The productivity and sustainability of planted forest ecosystems are dependent on the provision of soil nutrients and nutrient cycling. In turn, these are supported by the microbiome present in soils and their interactions with the wider biotic and abiotic environments (i.e. expression of microbiome × edaphic × management × environment interactions). This study aims to explore the extent of management-induced disruption on the soil microbiome and how this disruption in turn impacts the microbiome's future ability to respond to environmental change. This was tested by determining if land-use prior to afforestation, had an enduring effect on the soil microbial community responses to the management practices typically employed in plantation forestry. Samples were collected from the Berwick long-term site productivity (LTSP) trial at the end of a second rotation of Pinus radiata (~60 years in continuous forestry). Prior to afforestation the land-use had been pastoral farming to support livestock production. Forestry operation treatments associated with the removal of organic matter (tree and residue management) and the use of fertilisers had no significant long-term effect on bacterial or fungal microbial communities.
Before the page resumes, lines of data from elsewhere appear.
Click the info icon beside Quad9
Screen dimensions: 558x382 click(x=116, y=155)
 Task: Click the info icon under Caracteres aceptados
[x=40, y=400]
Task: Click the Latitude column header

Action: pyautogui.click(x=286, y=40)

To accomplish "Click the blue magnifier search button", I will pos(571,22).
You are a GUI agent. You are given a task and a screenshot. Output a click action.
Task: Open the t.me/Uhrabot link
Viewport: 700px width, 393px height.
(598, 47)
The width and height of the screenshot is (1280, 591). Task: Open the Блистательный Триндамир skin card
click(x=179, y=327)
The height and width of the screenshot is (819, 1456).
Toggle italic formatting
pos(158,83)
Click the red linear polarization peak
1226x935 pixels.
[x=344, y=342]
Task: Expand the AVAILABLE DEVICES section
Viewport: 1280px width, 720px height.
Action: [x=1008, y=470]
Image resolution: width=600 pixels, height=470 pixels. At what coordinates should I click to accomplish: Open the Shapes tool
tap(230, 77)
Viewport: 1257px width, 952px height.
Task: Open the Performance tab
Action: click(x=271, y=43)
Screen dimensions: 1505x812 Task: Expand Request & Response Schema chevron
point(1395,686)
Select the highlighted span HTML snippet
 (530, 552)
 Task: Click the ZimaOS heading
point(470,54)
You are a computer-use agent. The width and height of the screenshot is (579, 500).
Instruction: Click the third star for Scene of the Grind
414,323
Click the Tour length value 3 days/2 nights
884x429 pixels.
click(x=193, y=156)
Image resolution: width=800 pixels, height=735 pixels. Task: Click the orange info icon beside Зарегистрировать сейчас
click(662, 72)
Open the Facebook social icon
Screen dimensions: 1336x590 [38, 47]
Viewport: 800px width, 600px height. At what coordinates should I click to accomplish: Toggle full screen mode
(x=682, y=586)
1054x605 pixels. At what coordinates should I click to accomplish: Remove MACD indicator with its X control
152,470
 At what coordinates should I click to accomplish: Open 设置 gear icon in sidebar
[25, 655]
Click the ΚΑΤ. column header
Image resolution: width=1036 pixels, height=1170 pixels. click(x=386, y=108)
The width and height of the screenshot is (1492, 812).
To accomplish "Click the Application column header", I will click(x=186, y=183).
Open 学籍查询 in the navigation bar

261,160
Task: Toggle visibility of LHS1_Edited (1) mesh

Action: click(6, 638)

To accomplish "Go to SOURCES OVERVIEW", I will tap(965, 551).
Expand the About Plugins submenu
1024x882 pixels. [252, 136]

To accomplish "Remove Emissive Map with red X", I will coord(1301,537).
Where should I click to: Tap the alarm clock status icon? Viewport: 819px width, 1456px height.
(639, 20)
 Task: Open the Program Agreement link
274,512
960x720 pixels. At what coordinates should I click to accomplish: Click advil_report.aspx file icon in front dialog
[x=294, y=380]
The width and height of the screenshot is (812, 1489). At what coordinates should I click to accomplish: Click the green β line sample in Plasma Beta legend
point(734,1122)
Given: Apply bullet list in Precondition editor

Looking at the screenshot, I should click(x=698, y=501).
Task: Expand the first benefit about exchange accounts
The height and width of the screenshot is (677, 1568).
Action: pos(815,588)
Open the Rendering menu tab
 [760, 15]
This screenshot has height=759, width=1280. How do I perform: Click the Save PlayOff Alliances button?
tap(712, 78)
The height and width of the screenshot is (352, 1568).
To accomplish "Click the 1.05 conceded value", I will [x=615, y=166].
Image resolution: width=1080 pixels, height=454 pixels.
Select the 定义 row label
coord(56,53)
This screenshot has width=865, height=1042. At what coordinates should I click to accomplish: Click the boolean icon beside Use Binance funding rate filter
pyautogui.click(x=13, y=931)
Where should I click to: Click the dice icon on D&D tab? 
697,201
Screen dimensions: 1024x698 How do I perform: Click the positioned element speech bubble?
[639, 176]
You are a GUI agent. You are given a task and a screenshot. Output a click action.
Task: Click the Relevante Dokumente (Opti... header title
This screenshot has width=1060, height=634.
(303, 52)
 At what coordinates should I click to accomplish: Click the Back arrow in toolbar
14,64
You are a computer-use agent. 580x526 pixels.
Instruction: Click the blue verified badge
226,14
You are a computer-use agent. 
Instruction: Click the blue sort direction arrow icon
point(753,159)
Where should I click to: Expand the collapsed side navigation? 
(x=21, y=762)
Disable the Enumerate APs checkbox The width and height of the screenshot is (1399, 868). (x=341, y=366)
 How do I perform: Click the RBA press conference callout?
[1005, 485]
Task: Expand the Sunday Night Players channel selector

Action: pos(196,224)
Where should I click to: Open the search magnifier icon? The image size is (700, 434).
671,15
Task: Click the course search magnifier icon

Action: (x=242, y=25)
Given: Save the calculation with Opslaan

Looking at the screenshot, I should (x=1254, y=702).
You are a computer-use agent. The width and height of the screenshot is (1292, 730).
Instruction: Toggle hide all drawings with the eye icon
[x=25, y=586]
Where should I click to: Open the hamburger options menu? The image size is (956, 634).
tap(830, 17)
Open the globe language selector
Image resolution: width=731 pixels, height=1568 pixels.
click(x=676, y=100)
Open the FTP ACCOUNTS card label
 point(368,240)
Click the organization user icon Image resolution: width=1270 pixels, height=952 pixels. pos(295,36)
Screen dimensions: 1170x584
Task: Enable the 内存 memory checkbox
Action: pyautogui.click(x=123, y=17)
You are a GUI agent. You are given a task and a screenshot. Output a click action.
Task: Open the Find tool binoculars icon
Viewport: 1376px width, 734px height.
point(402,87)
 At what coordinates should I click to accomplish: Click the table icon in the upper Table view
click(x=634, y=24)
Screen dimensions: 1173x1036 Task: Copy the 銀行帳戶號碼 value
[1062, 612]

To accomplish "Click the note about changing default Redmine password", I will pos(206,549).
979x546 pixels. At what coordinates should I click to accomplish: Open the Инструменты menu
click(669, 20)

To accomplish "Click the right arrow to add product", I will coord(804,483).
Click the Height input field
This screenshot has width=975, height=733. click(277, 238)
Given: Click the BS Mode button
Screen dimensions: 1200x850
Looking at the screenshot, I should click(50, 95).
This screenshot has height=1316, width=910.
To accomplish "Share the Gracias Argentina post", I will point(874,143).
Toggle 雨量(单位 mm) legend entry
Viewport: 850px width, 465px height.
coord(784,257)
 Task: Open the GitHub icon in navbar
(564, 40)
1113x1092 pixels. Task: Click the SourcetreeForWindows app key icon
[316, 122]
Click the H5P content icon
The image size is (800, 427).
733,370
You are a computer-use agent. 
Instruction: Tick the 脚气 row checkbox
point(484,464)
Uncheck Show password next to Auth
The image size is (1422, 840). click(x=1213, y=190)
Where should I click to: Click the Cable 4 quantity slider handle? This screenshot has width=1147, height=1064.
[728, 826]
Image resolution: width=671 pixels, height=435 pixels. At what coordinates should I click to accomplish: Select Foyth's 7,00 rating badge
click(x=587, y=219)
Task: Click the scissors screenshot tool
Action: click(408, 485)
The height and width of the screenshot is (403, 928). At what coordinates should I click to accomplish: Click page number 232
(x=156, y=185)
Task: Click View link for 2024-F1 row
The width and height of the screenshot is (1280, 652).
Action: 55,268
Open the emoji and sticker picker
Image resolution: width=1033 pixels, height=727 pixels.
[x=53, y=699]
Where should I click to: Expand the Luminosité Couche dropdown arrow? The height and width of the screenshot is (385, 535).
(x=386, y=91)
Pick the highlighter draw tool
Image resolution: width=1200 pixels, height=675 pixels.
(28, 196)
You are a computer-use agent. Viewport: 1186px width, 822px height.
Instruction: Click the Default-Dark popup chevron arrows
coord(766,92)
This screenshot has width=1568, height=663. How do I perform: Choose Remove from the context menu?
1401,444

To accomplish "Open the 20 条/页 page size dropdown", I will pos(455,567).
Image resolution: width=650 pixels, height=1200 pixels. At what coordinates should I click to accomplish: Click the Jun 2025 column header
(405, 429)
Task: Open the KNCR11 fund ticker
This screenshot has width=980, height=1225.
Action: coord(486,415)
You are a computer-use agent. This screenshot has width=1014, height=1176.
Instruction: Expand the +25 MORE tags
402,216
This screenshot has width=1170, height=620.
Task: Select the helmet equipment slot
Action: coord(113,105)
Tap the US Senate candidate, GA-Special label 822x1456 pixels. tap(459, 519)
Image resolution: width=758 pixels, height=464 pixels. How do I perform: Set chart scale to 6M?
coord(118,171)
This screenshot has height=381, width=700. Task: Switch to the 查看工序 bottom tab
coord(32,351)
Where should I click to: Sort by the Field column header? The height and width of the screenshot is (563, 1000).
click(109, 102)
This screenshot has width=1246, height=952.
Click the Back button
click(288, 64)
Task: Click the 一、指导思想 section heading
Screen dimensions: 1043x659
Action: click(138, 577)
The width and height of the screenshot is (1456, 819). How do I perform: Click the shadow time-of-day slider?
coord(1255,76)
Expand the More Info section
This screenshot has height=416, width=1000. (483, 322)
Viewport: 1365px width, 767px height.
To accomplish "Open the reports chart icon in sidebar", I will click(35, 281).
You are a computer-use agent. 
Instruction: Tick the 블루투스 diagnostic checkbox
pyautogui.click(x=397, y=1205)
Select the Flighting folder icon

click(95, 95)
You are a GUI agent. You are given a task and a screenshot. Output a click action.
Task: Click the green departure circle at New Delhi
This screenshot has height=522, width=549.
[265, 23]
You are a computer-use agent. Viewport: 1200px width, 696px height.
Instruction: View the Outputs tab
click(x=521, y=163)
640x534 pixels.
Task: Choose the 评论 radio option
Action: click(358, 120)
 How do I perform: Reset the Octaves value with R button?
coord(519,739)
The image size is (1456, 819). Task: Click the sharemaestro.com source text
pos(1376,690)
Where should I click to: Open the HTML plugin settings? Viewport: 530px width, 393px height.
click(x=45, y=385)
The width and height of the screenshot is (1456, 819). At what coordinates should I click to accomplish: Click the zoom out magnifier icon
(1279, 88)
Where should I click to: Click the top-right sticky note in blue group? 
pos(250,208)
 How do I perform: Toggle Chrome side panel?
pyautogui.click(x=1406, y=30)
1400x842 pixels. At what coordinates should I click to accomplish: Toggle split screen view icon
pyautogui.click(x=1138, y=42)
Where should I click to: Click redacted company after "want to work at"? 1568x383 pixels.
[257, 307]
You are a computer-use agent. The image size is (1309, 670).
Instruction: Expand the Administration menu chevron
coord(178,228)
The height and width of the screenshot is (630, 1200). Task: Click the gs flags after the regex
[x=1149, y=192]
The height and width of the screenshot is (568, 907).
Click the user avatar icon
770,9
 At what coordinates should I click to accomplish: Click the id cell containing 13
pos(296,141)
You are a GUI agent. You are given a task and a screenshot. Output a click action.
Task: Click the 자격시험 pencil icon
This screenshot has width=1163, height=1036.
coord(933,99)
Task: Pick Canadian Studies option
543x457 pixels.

However, when comparisons were made with similar LTSP sites that had no history of pastoral farming history, significant variations in microbiome properties were apparent with significantly higher total abundance of ectomycorrhizal species (ECM) at the site with a pastoral history. We suggest that that ecological memory associated with the initial states of the sites drove the differing response of the microbial communities to the fertiliser additions used to remove nutrient limitations for the growing P. radiata crop. Essentially, the closer a site was to this nutrient threshold, the less the sensitivity of the microbiome; therefore, at the more nutrient rich ex-pasture site the habitat conditions were re-enforced by fertiliser use rather than being changed by it.